Killer Joe is about a contract killing that goes wrong when a couple of plotters are double-crossed by various other people.
To start with, Chris Smith, a petty drug dealer, is in serious trouble. He owes money to a gang of criminals who have threatened to kill him unless he pays his debts, so he swiftly persuades Ansel, his father, to hire a professional in order to kill his own mother, i.e. Ansel’s first wife, and cash in on her life insurance policy.
The Smiths live in a rundown trailer home outside Dallas. A few significant details set the scene: there’s T-Bone, the pit-bull next-door, who never stops barking, there’s the fridge that only holds beer cans, and then there’s the monstrous TV and the radio, on which an evangelist preaches about the gifts of the Holy Ghost.

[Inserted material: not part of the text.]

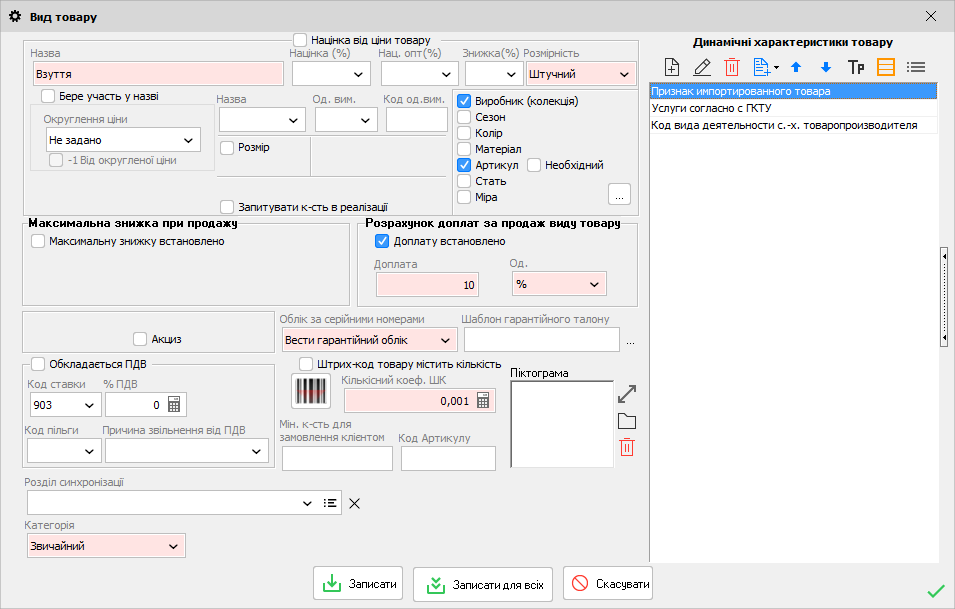Move characteristic down with blue arrow

(x=825, y=67)
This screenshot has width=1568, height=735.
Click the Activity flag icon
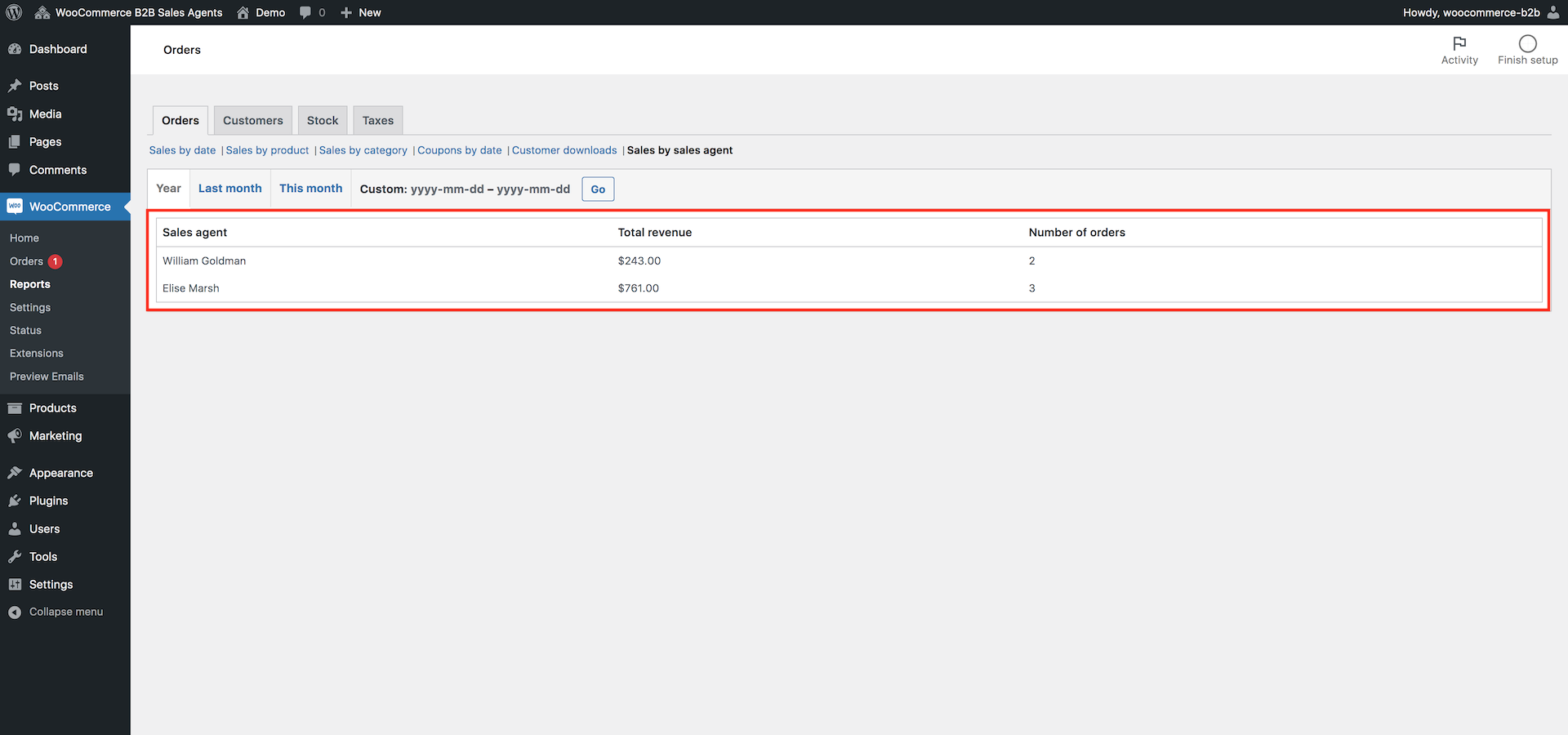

Into this squalor walks Joe Cooper (a truly impressive Isaac Bush), a detective from the Dallas police department who doubles as a contract killer. The chilling slowness of Joe’s movements and the sleek euphemisms he uses suggest he has been down this route before.
Letts’s writing is poised and breathtakingly precise. On a knife edge, in fact. And the acting is excellent all round: While Sharla (Alessija Lause), Ansel’s second wife, is a trailer trash type rather than a nuanced character, both Dottie (a stunning Elisabet Johannesdottir) and Joe are complex, intriguing figures that will make you cringe but also draw you in. Meanwhile Chris (Daron Yates), Dottie’s brother, is a loudmouth loser bound to trap himself in ever more hopeless deals, while Ansel (Milton Welsh) is clearly too dim-witted for the situation the family are caught up in, although he is as selfish and greedy as everyone else.
Anne Simon succeeds in perfectly capturing the tone of the play: this odd cocktail of comedy and cruelty, of graphic violence and black humour. You might be laughing out loud one minute, yet feel extremely uncomfortable the next. Also, the rhythm is spot-on. It’s a fast-moving production that reflects how quickly lives may unravel. Yet there are beautifully quiet moments of intimacy in the midst of all the mess as well.
They revolve around Dottie, who is a beguiling mix of naivety and knowingness. Though she understands what is planned before anyone tells her, she keeps her nervousness to herself and exudes an eerie stillness until the very last scene in which she snaps. Will she or won’t she shoot Joe? The moment of suspense stays with you as you leave the theatre.
Cold-blooded control is set against panicked improvisation, which invariably leads to more explosive violence. Killer Joe shows us people drifting into the most abominable alliances. The Smiths may be described as amoral characters ready to do outrageous things, but their inability to see through the games of others makes them particularly vulnerable, too.